Reader Responses, November 8

Published 10:23 pm Thursday, November 7, 2013

HENDERSON’S LETTER IGNORES OBAMA’S FISCAL DISASTER

As usual, Smith County Democratic Party Chair David Henderson’s recent letter regarding a future apocalypse is full of condescension and superiority. To criticize the “paranoid right” for predicting financial calamity is the height of hypocrisy when Democrats have primarily relied on scare tactics to win elections for decades.



Any mention of cutting back on entitlement programs by Republicans is met with swift attacks from Democrats that old people will die and children will starve. And those who don’t blindly support every green energy investment that comes along somehow want to live in a world of polluted water and air.

What is ironic in Mr. Henderson’s letter is he begins by saying that Republican predictions of financial apocalypse have failed to come true, but when he concludes, he can’t help but fall back on the old Democratic playbook by throwing out some scare tactics of his own.

Considering how well our economy has done under five years of President Obama, I know it’s silly to even point out any potential negative consequences.

Most Popular

The sooner our country becomes like Detroit, maybe Mr. Henderson will finally be happy and we won’t have to endure his contemptuous letters anymore.

Stewart Fillmore

Tyler

 

APOCALYPSE

Smith County Democratic Committee Chairman Henderson raved in a recent letter about the apocalypse — which the gigantic right-wing food cache and Louie Gohmert’s shutting down the U.S. government single-handedly brings about, supposedly.

That may be a bit over the top. Maybe Mr. Henderson could send Louie the names and addresses of the six people who signed up for Obamacare on Oct. 1. I’m sure Louie will be more than pleased to send each of the six a free can of Spam from his gigantic right-wing food cache.

Cliff Rockwell

Noonday

 

UNIVERSAL COVERAGE

I was fortunate that my advertising career allowed me to live in London, England, twice — once in the early ‘70s and again in the late ‘70s. During one of those times, it was thought that I had spinal meningitis and as a result, I got to experience, up close and personal, the National Health System in England.

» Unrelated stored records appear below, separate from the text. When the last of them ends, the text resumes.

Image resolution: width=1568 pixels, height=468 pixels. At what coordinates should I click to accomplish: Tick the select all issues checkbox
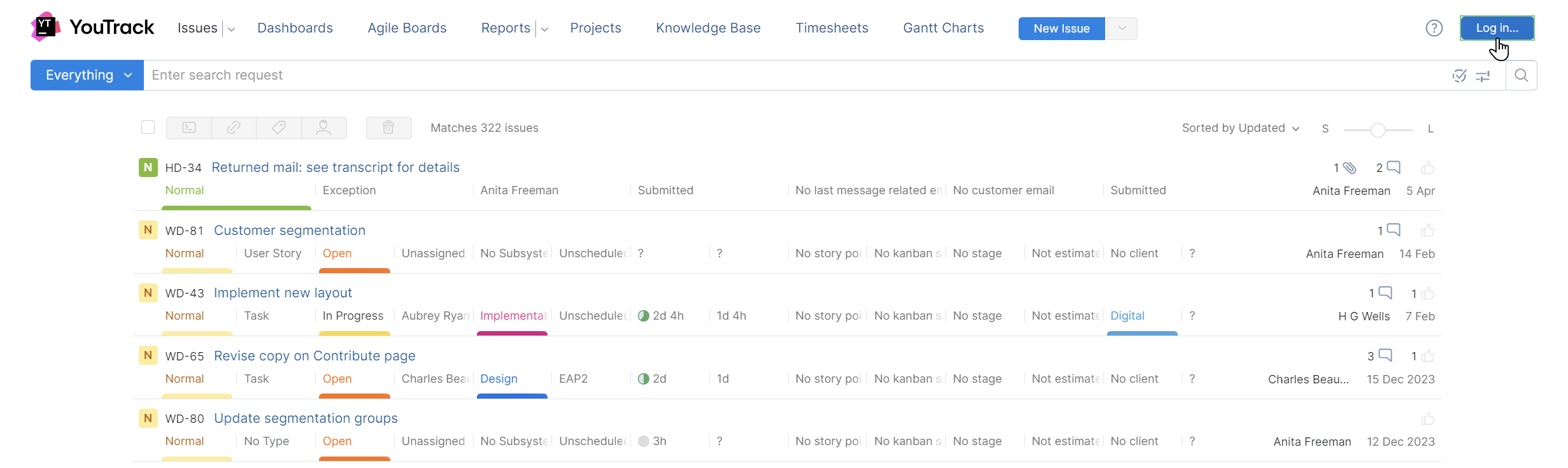[x=148, y=127]
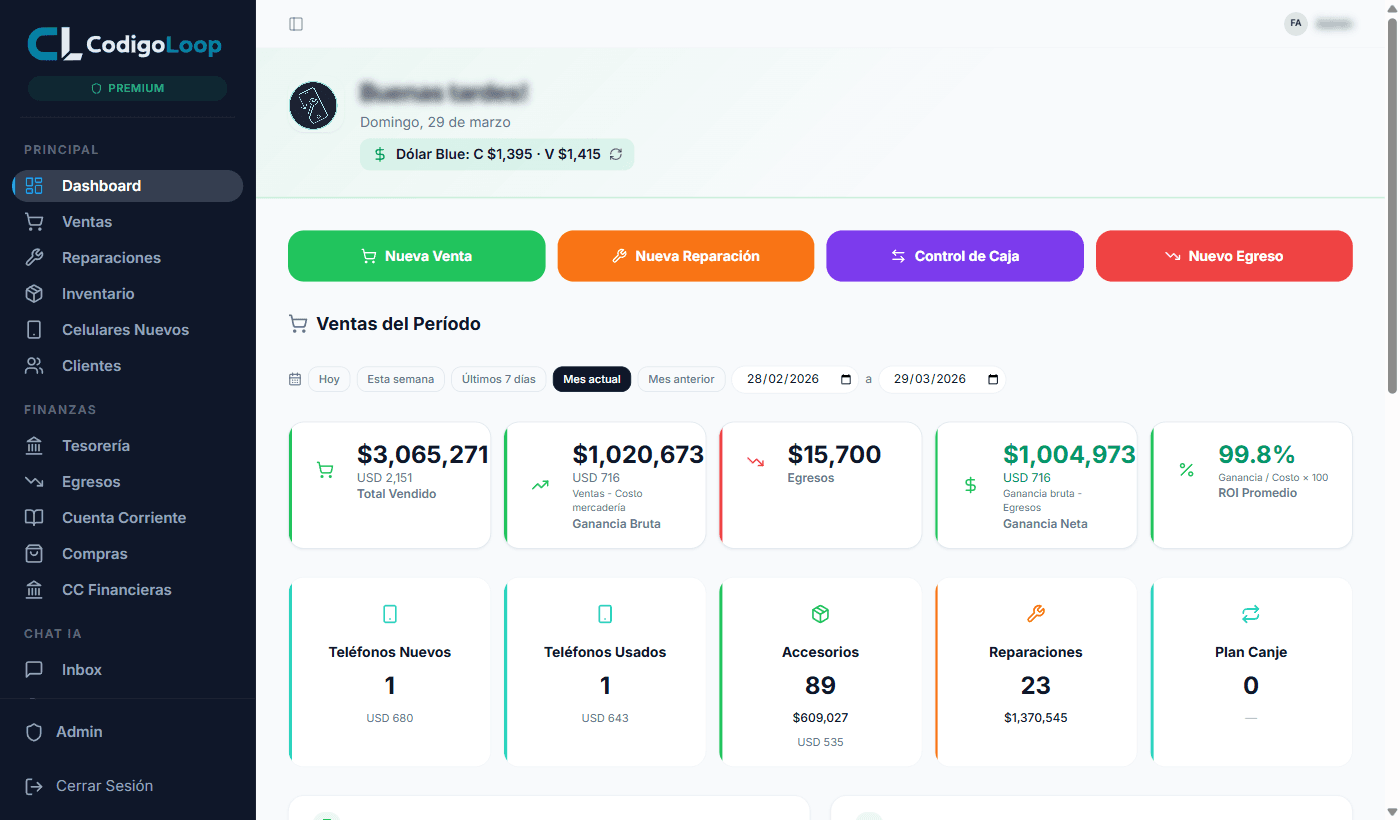The height and width of the screenshot is (820, 1400).
Task: Click the Clientes people icon
Action: [x=34, y=365]
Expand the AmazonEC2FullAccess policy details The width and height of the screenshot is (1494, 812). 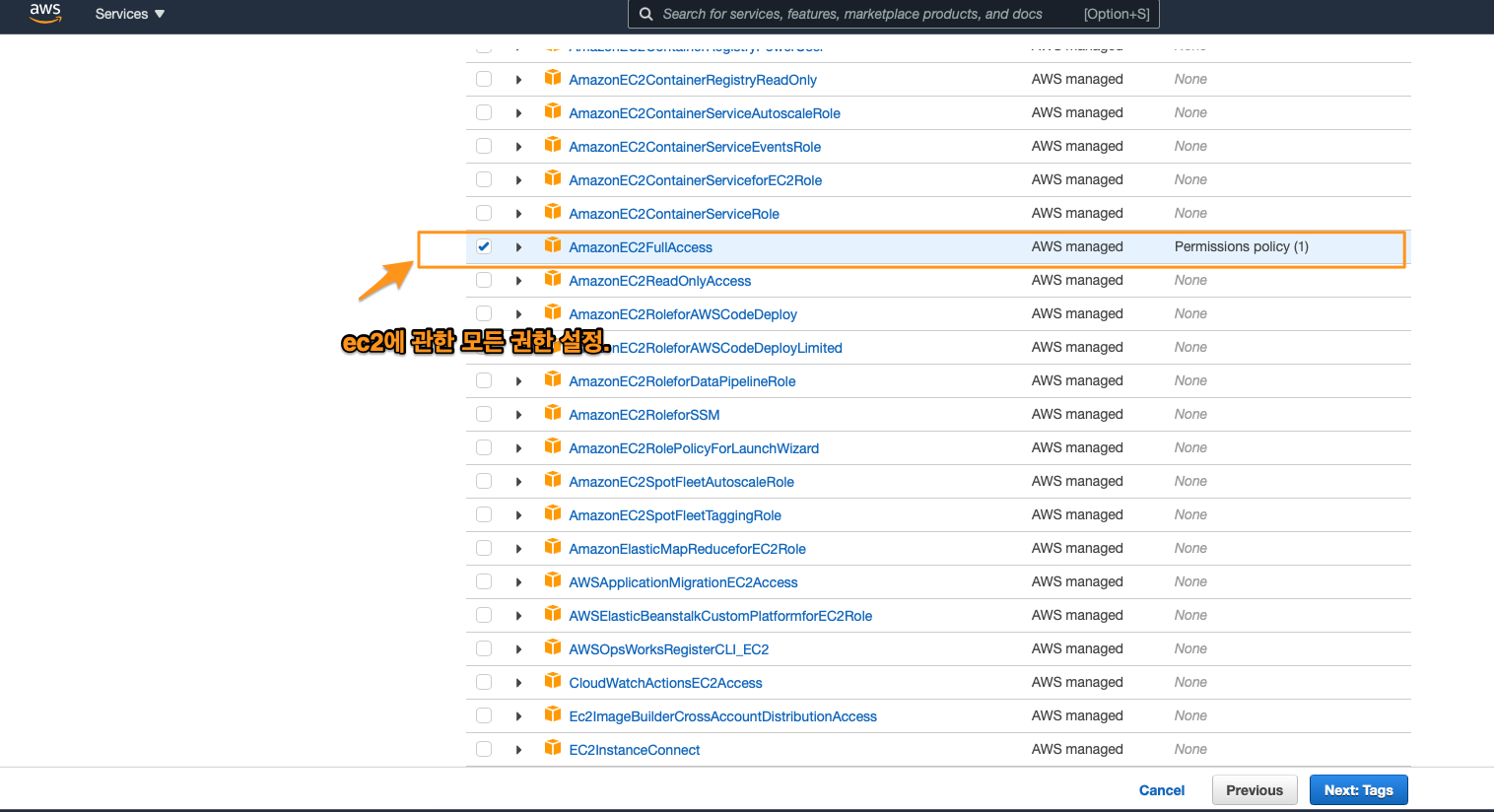click(x=518, y=247)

Because of the nature of my malady, I was given a “quarantined” room which consisted of two walls on either side of my bed which was housed in a larger ward of 12 beds. You see, unlike in America, in the NHS, private or semi-private rooms do not exist — “free” does not allow for such luxuries.

Nor does “free” allow for such luxuries as patient approval of procedures. One either accepts the prescribed procedure or leaves — which I found out with a prescribed “lumbar puncture,” when I was rolled to my side and heard the shuffling feet of a herd of young interns enter my “room” to watch a very dangerous procedure which we in the states call a spinal tap. In London, all hospitals are teaching hospitals and all patients are there to help young doctors learn.

No procedure releases needed — for anything.

As Jack Nicholson’s character said in “A Few Good Men,” “you can’t handle the truth!” Americans think they want free health care.

But when they find out what “free” truly means — hospital wards of 12, three-month wait times for doctor appointments, denial of surgical procedures and more — I don’t think they will be able to handle the truth of free health care.

By the way, when I lived in London, I also lived in a high-dollar apartment — it didn’t have a dishwasher.

Europeans are used to living with less so they don’t notice or mind having less.

As Americans, we are taught from birth to expect more because, at the risk of offending Vladimir Putin, America truly is an exceptional place.